Now we go forward, boldly into the future! 2020 is upon us. A New Year. A new beginning. That brings its own pressures.
The mall madness is in the rearview mirror. We survived Black Friday, Cyber Monday and the gridlock of get-away day. The packed flights back east arrived safely despite weather delays and caterwauling infants. We stuffed the stockings and before the day was out, our bellies, too. Old family favorites, circulated on special platters used only once a year, Christmas Day.
While a joyous occasion, Christmas is freighted with a melancholy subtext. We feel disappointment if we’ve allowed expectations to get unreasonably high, or perhaps it’s a sense of dread another year has flown by.
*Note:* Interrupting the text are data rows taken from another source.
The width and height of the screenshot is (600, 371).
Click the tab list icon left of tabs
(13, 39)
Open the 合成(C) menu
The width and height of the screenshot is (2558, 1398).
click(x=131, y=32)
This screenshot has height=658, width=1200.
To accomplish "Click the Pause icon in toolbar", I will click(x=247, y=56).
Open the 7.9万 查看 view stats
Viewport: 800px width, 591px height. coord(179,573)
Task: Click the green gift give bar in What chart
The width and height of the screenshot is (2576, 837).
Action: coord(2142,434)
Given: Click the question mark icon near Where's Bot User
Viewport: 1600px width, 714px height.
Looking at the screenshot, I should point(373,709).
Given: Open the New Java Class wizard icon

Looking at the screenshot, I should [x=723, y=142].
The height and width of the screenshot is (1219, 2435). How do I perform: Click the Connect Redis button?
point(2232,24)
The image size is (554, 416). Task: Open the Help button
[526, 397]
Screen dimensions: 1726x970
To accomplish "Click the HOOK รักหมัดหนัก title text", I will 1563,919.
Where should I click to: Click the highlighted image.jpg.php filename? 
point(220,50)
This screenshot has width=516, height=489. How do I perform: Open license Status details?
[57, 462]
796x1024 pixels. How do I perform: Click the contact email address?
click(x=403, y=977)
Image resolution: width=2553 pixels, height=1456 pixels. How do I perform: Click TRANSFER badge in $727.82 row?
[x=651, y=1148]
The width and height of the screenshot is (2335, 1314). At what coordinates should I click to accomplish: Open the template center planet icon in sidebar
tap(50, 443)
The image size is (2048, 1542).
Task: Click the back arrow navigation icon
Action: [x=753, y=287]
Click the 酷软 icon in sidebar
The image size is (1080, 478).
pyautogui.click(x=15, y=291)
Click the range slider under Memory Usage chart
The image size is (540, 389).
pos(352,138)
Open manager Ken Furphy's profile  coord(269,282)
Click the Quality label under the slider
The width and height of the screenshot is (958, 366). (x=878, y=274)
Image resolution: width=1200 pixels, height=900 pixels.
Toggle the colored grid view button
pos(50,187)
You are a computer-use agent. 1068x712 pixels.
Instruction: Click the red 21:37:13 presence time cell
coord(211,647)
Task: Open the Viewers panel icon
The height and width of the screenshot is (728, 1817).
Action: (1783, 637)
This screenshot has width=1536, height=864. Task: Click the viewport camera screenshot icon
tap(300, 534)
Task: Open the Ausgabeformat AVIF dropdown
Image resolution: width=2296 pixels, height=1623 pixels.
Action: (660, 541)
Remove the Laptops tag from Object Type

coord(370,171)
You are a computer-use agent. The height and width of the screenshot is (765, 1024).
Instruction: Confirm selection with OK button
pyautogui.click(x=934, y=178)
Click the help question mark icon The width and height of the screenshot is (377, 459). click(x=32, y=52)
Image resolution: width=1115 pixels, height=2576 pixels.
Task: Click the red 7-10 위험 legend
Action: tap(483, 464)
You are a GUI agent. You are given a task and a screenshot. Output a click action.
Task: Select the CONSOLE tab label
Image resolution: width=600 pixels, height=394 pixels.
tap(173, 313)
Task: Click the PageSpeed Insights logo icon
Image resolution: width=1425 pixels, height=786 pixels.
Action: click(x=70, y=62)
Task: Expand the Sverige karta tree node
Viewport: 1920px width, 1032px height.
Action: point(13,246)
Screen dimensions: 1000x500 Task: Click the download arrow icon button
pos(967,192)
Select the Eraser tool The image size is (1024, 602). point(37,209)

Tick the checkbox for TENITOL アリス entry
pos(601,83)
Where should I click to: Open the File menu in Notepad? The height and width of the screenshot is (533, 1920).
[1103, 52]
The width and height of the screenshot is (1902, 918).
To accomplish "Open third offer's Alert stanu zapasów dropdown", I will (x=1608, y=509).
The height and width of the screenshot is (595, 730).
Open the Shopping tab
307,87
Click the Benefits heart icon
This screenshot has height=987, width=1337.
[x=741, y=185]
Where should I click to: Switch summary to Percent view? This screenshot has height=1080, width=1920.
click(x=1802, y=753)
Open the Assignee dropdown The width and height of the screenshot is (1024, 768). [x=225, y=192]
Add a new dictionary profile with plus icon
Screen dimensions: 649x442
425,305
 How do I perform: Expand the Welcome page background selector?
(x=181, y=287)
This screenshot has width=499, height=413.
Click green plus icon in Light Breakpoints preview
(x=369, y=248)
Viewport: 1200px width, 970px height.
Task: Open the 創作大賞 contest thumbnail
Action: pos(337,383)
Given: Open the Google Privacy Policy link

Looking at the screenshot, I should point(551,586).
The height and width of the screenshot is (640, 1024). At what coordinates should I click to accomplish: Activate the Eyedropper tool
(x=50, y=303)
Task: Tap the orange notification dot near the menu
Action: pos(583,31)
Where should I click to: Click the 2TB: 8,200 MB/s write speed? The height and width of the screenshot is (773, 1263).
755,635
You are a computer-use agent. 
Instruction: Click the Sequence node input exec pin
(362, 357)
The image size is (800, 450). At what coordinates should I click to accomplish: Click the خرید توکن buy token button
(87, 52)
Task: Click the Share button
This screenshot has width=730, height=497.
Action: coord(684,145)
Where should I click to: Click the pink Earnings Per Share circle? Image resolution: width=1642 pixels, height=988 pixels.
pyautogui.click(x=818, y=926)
How many more gatherings will there be? We remember who used to sit in each empty chair with the knowledge someday it will be our chair that sits empty.
Christmas is a retrospective holiday, each year in competition with the memories of Christmases past.
Luckily, New Year’s Day comes one week later. The New Year is a forward-looking holiday made for resolutions and fresh beginnings, where hopes are high even if our heads are throbbing from too much celebrating the night before. However, once you get to my age, ringing in a New Year presents new challenges. Resolutions were so much easier when I was a terrible person.
Every December 31st meant my last cigarette, my last sip of booze or my last double-fudge chocolate chip cookie. Year after year, the turn of the calendar represented one more step towards a better Doug McIntyre as vice after vice fell away like the strands of hair from a balding man’s head.
Now, after decades of personal improvement, I’ve finally reached a state of physical and moral perfection that has left me confronting a new New Year’s dilemma: what do I resolve to do now that I’ve done it all?
I’ve read “War and Peace,” taken art lessons, listened to The Wife’s language tapes, gave to a charity, didn’t call the cops on the neighbor’s loud party, recycled, said hello to a stranger, resisted telling my brother-in-law he’s a lunkhead even though he is, I didn’t bring up impeachment during Christmas dinner and I even washed a dish. In other words, what’s left? What now? Is my only goal the continuation of life as I currently live it? Is that how I can make the world a better place?
Now, if you ask The Wife, she may see things differently. It is possible I may have missed a thing or two I could still work on. Yet, I feel like this is the finished product. I’m no longer a work-in-progress. Of course, if this is true, that makes me one of the least desirable Americans, a man who doesn’t want anything.
I’m not buying a Peloton bike, not even if they throw in the attractive brunette from the commercial. I drink my coffee at home these days, so Starbucks can wish Satan happy birthday for all it matters to me.
We stayed at home this Christmas, therefore the fearmongering on the evening news about snow in the east, delays and long lines at LAX float in one ear and out the other like a Tom Steyer for president commercial. I buy what I buy and I’m not changing brands or cutting the cord or yearning for 5G.
The 2020 campaign can roll on. I already know how I’m voting, don’t you? It’s amazing how fewer pills you have to take when you no longer care.
2020 promises to be my best year yet; the year when I’m okay with who I am. It only took 62 years to get here.